Reply: This agreement does not provide mitigation for all of the SWP's impacts on the system's fisheries even though amendments to do so have be repeatedly requested. It does not address any of the CVP impacts. It provides only for direct losses of salmon, steelhead, and striped bass. It doesn't mitigate for sturgeon, American shad, Black Bass, Small Mouth Bass, threadfin shad and many other important species in the delta including Delta smelt, Longfin smelt and Sacramento perch to name a few native species in real danger of extinction.

The Central Valley Project Improvement Act, which is in part funded by CVP contractors, was never intended to completely offset the project's fishery impacts.

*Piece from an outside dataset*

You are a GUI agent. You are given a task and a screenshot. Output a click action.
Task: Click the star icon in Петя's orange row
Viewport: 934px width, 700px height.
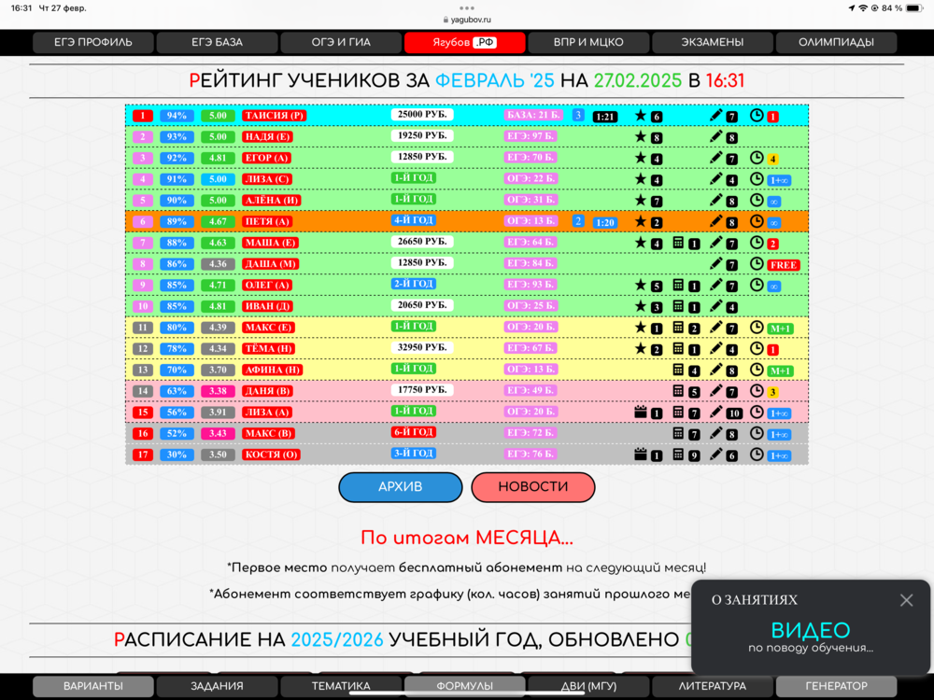point(641,222)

It has failed to even come close and has not met the goal set by Congress to double the anadromous fisheries of the estuary by 2002. However, AB 1806 would take the current level of mitigation performed by both projects under consideration. The process established by the bill is designed to evaluate current mitigation in light of all the project impacts, acknowledge all appropriate mitigation and to set proper mitigation requirements. Establishing such a transparent process is critical to ensure successful mitigation obligations. That's why we've encouraged the state and federal fishery agencies and the CALFED Science Board to participate in this process.